### YOUR INSTRUCTIONS
After locating the line that contains "The height and", transcribe exactly that line and each one after it until the data ends, skipping pictures.

### THE DATA

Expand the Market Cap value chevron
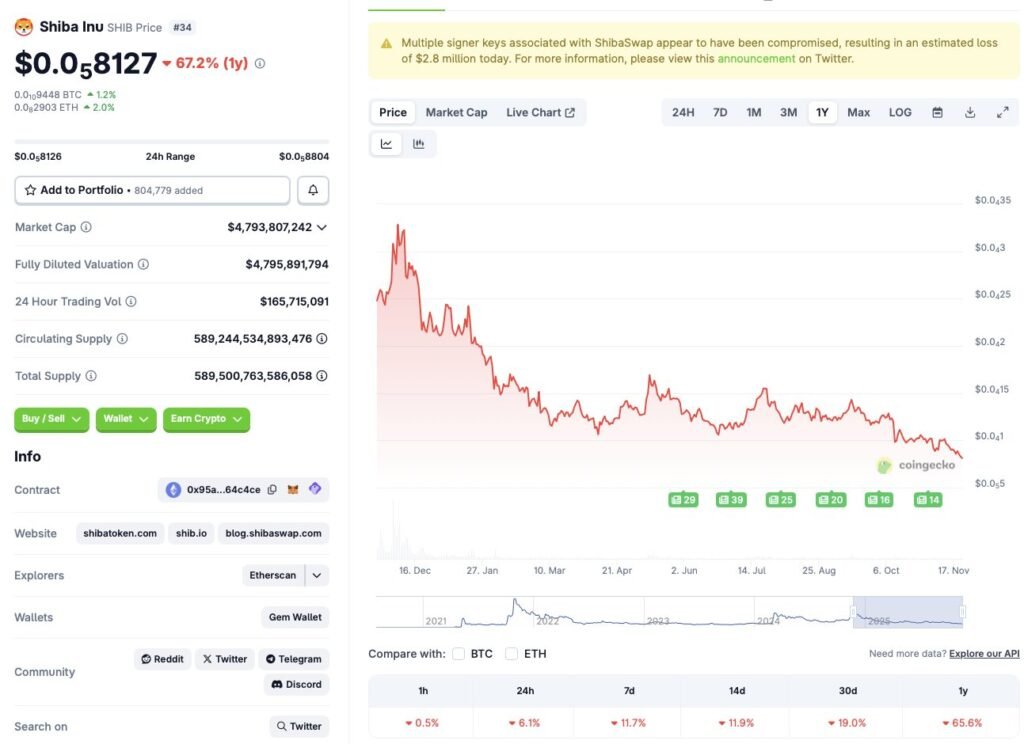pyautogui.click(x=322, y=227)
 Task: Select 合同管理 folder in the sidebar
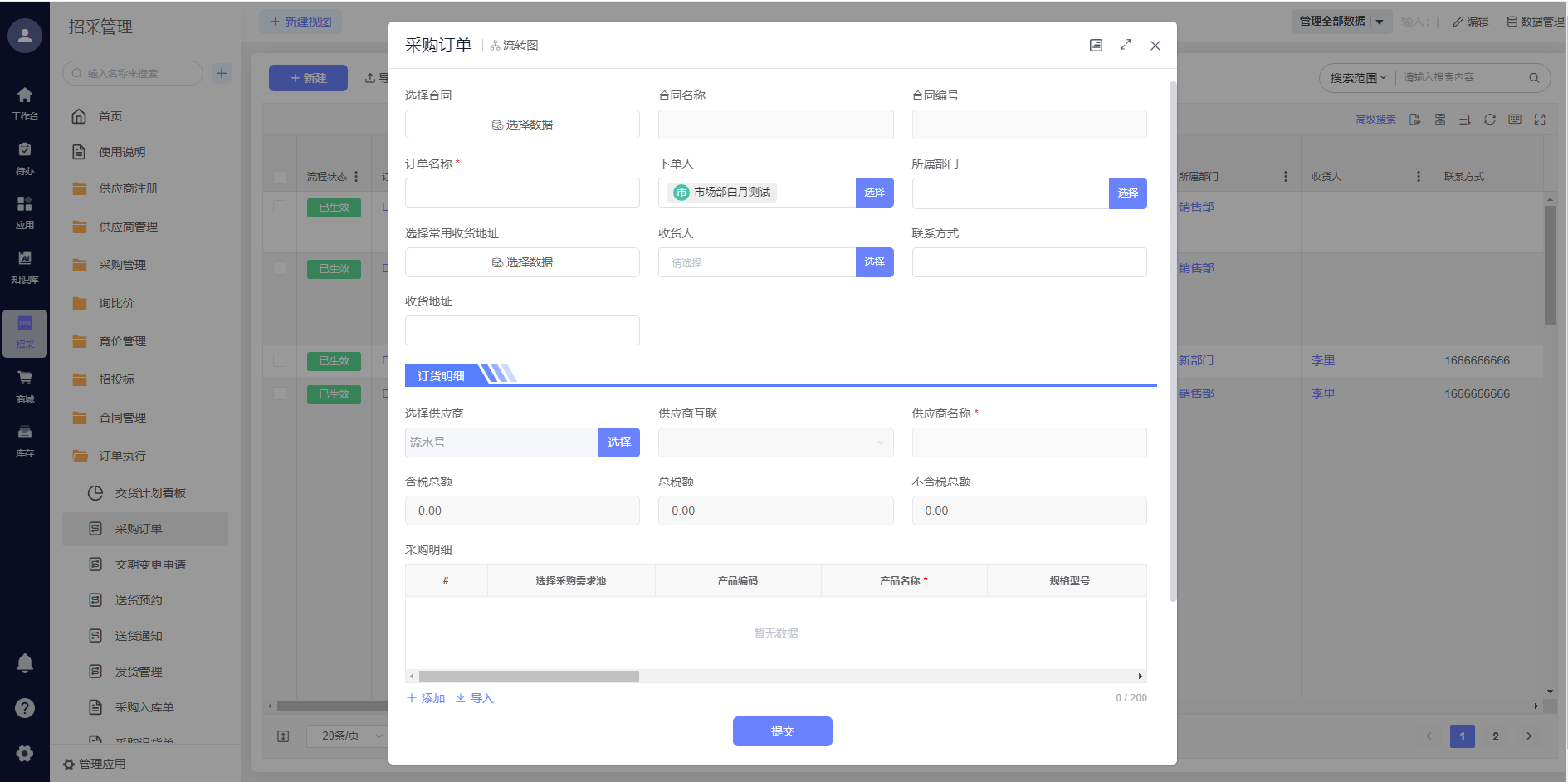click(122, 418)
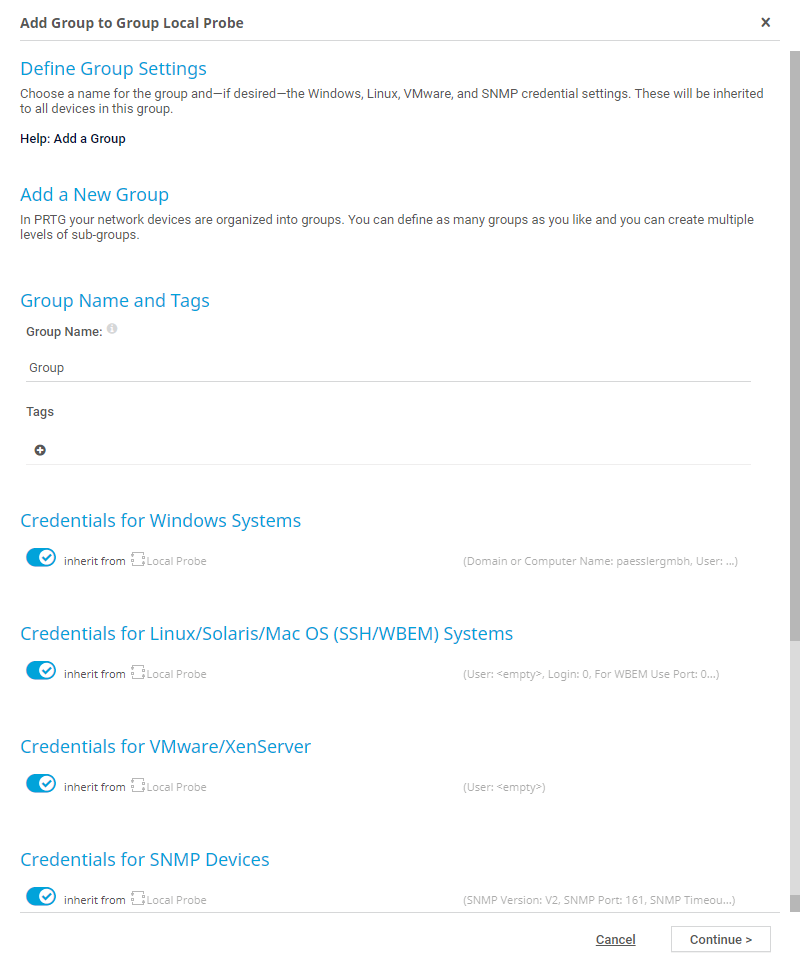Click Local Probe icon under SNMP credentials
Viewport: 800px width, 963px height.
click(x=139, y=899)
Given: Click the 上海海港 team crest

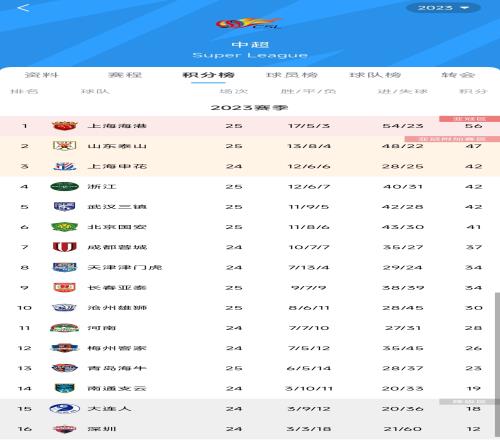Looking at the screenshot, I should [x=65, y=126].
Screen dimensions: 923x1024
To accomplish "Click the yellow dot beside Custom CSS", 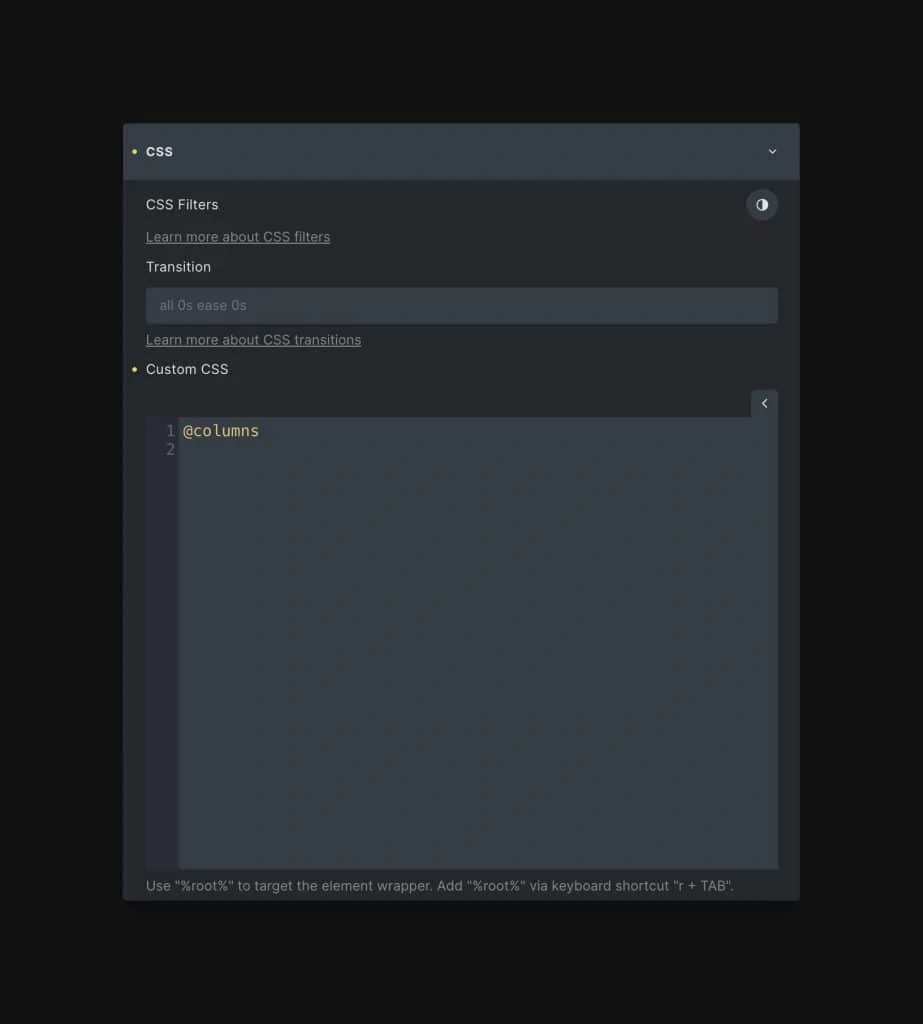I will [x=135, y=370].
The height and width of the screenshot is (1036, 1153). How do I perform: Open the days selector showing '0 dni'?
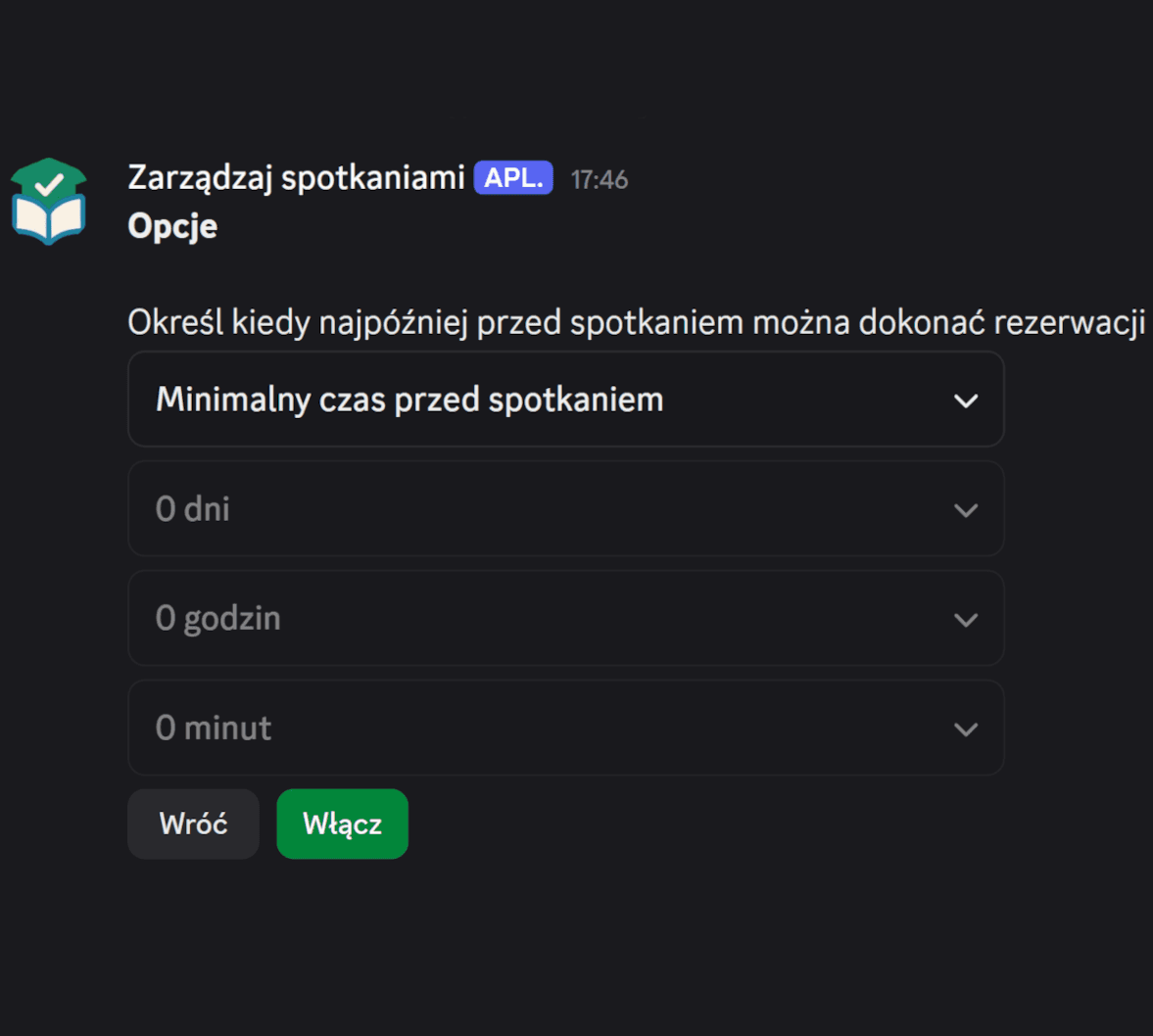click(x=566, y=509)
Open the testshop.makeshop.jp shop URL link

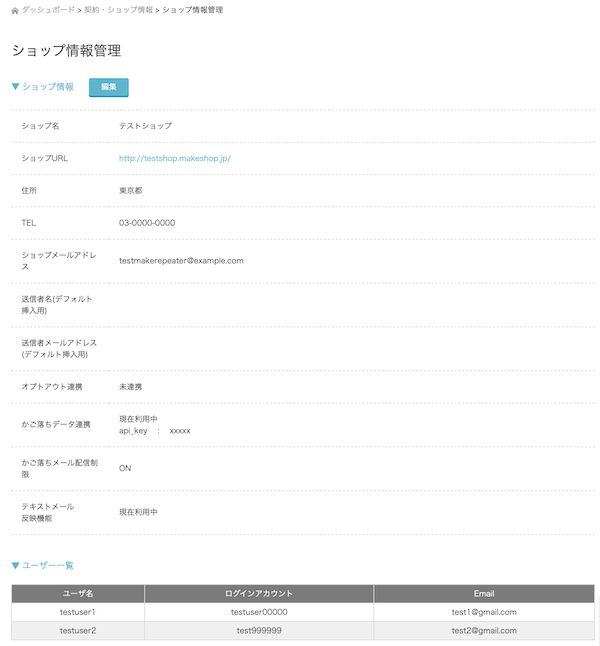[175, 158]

### EXPECTED ANSWER
The height and width of the screenshot is (1036, 1153). How do I perform: Open the days selector showing '0 dni'?
click(x=566, y=509)
Open the testshop.makeshop.jp shop URL link

[175, 158]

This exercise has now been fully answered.